* WHAT YOU NEED TO DO:
A – In the passage about women mountain bikers in Nepal, transcribe everything from "It was a joy" down to "other adventure sports.".
B – Carry on the passage about women mountain bikers in Nepal past its final sentence, writing the next part in the same voice.

* QUOTED PASSAGE:
|---|

It was a joy to hear Jenny talk about the girls she saw go from their first mountain bike ride to their first race. It was enlightening to learn that a growing number of Nepali women want to race and progress, yet they face the same obstacles that I’ve seen women MTBers in America run into—intimidatingly tight start intervals in enduro, lack of appropriate race categories, difficulty finding development program and other riders with similar goals and motivations. We chatted about several efforts addressing these challenges, from the growing number of women’s-only races to VIDA’s own Rider to Racer program. It was a short chat with Jenny but it felt great to celebrate, commiserate, and brainstorm ideas on how to grow women’s participation in mountain biking and other adventure sports.

|---|

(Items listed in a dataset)
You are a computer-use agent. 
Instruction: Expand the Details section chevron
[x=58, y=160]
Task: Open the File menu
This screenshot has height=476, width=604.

|---|

* RESULTS FOR EACH TASK:
A –
It was a joy to hear Jenny talk about the girls she saw go from their first mountain bike ride to their first race. It was enlightening to learn that a growing number of Nepali women want to race and progress, yet they face the same obstacles that I’ve seen women MTBers in America run into—intimidatingly tight start intervals in enduro, lack of appropriate race categories, difficulty finding development program and other riders with similar goals and motivations. We chatted about several efforts addressing these challenges, from the growing number of women’s-only races to VIDA’s own Rider to Racer program. It was a short chat with Jenny but it felt great to celebrate, commiserate, and brainstorm ideas on how to grow women’s participation in mountain biking and other adventure sports.

B –
I learned a lot on this trip. I learned that Nepal is even more beautiful than any picture of it can impress. It’s breathtaking how it makes you feel small like no where else in the world. Just as inspirational to me as the Himalayan scenery is the small, vibrant group of local women mountain bikers working to grow the sport and community in their country. My experience with Himalayan Single Track taught me that despite differences in environment and culture, women all over the world face similar obstacles to their mountain biking progression. Luckily, they also share the same can-do spirit towards overcoming them. When riding somewhere new, it’s important to learn about and support local efforts to get more women on the trails so that this spirit can multiply and generate better, more sustainable solutions. Because ultimately, making mountain biking more accessible for women, no matter the location, means more women finding confidence and fulfilling their passions, resulting in a better world for everyone. It’s simple. Simpler than walking down tall, grassy steps at least.